The proponents of this tax say it is intended to discourage high-frequency trading and won’t hurt the middle class. Since many, many middle class families have retirement accounts that are invested in stocks and bonds, either directly or through mutual funds, I have some questions:
Is the reinvestment of dividends inside retirement accounts going to be subject to the tax? If so, then middle class people are going to pay the tax.
Are transactions in U.S. Treasury securities going to be subject to the tax? If so, retirees who invest in those bonds will pay the tax. If not, that will skew the markets because Treasury securities will have a cost advantage.
I could think of more questions, but you get the idea. The simplistic notion that a tax on securities transactions will only hit fat cats and day traders is a lie, designed to gin up support for the tax among those who won’t think about how it will actually affect lots of people.
GOOD NEWS ABOUT THE FEDERAL ESTATE AND GIFT TAX IF YOU PLAN ON MAKING SUBSTANTIAL GIFTS BETWEEN NOW AND THE END OF 2025
The basic exclusion amount for the federal estate and gift tax was increased from $5 million to $10 million by the 2017 Tax Cuts and Jobs Act. That amount will increase with inflation (it’s $11.18 million for 2018) through 2025, but it will go back down to $5 million in 2026, with adjustments for inflation.
So what happens if you make taxable gifts totaling, say, $9 million between 2018 and 2025, when the exclusion amount is over $10 million, then die in 2026, when the exclusion has reverted to $5 million? Will the estate tax apply to the gifts you made between 2018 and 2025 in excess of $5 million? That’s a possibility because the estate and gift taxes are calculated using a unified schedule, and you get only one basic exclusion amount. That means you could get hit with a tax of 40% on $4 million worth of gifts that you thought were not taxable because of the higher exclusion amount. That’s a lot of tax.
The IRS has answered the question: no, if you die in 2026 or later, the estate tax will not apply to gifts you made in excess of $5 million between 2018 and 2025. The IRS made this announcement in a news release issued on November 20, IR-2018-229.
Via TaxProf Blog.
ANOTHER SENATE PROPOSAL THAT WOULD RAISE THE ESTATE TAX, BUT THIS TIME TO DIRECTLY FUND A NEW ENTITLEMENT
A U.S. Senator recently announced a plan that would give each new American baby a savings account of $1,000. Each of those children who is in a family with income under certain limits would receive an additional deposit to his or her account each year. The amount of those deposits would be progressively smaller as the family income increases.

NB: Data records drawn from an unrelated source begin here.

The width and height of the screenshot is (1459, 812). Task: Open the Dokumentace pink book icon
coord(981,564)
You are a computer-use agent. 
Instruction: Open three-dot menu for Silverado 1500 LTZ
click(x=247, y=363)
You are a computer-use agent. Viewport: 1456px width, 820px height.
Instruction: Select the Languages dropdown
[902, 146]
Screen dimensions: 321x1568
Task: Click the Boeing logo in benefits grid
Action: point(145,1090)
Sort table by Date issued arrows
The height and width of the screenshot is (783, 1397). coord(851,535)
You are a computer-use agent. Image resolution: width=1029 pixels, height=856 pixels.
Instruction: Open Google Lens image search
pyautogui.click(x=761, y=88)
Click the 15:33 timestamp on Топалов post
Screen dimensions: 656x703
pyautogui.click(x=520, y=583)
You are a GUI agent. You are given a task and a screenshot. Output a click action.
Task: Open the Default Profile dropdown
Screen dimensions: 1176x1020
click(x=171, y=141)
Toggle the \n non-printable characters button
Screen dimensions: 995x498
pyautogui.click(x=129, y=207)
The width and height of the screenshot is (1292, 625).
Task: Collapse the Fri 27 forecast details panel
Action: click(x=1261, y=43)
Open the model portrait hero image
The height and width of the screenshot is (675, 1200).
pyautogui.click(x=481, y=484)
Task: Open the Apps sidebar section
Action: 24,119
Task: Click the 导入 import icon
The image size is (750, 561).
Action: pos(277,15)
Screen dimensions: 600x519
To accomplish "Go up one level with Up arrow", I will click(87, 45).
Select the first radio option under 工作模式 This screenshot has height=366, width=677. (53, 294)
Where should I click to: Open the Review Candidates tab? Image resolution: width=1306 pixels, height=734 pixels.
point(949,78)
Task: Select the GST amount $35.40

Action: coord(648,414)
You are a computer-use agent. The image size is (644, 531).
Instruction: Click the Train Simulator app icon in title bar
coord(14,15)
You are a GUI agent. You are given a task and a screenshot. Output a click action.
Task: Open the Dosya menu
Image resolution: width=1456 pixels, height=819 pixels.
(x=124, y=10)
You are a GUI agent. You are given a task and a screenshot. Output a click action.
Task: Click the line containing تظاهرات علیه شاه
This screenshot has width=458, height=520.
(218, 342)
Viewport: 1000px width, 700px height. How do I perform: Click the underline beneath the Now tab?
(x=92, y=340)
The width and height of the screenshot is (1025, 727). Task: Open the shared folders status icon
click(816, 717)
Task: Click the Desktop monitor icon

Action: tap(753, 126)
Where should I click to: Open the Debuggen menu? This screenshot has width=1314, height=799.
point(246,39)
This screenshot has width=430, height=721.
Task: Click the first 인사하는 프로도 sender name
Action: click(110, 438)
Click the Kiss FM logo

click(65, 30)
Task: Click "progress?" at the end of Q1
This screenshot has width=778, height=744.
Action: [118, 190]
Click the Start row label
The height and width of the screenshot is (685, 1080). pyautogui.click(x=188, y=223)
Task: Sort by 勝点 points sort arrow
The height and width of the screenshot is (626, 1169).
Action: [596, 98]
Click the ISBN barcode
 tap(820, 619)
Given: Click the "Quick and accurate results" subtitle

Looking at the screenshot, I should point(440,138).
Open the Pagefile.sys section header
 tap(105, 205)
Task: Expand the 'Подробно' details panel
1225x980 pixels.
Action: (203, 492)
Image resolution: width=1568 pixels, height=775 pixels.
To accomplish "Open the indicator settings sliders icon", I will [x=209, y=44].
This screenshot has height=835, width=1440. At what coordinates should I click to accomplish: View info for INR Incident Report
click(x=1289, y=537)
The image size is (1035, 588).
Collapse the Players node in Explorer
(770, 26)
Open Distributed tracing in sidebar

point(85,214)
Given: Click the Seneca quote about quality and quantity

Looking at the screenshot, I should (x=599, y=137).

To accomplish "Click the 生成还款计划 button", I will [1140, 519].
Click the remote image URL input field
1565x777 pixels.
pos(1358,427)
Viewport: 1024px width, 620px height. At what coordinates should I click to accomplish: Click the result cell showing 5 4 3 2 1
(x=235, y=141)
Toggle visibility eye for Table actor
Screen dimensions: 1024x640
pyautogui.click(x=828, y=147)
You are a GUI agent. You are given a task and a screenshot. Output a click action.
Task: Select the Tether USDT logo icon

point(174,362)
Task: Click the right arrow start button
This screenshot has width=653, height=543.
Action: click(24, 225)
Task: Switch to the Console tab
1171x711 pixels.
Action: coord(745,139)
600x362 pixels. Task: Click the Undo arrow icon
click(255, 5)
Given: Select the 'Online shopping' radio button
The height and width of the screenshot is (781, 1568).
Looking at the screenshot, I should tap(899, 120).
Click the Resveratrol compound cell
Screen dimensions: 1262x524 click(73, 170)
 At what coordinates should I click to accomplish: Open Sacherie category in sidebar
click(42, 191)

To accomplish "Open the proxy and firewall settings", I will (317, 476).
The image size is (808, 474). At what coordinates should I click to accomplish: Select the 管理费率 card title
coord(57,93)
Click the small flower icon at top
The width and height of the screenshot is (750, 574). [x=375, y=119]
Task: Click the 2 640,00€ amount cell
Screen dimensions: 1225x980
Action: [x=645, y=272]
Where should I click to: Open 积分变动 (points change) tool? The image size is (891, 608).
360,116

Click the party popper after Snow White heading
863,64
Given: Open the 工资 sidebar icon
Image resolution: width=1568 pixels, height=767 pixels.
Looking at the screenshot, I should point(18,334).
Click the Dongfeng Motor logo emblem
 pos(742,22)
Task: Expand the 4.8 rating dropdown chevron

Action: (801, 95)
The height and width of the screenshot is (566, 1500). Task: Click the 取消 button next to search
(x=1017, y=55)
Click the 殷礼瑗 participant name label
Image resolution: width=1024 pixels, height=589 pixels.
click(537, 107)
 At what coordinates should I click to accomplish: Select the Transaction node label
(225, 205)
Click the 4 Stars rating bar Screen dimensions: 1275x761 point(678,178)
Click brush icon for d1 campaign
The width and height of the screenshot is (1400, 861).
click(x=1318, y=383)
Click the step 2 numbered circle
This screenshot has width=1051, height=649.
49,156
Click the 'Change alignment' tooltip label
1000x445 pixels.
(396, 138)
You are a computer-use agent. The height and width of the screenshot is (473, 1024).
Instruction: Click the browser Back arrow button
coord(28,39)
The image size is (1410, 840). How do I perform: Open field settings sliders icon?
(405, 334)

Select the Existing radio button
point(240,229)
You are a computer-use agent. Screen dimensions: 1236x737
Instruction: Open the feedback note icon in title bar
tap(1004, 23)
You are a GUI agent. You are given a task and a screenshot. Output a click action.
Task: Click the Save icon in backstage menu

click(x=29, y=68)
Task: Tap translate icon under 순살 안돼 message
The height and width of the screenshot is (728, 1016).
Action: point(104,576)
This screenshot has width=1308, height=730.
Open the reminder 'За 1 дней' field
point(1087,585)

The account would not be accessible until the child reaches age 18, and then would only be available for certain purposes, such as home ownership and higher education. Sorry kids, no Corvette at age 18 (although I haven’t seen any explanation of how the limitations on the use of the account would be enforced).
The distinguishing characteristic of this proposal is that funds for a direct benefit to one group of taxpayers would come solely from a tax on another group of taxpayers. The funds for the proposed accounts would come from an increase in the estate tax, according to the proposal.
Senators have already floated one proposal this year for increasing the estate tax, but this proposal is qualitatively different. Has the federal government ever taxed one group to fund a direct benefit to another group? I could be wrong, but I don’t think so.
The contents of this blog, this web site, and any writings by me that are linked here, are all my personal commentary. None of it is intended to be legal advice for your situation.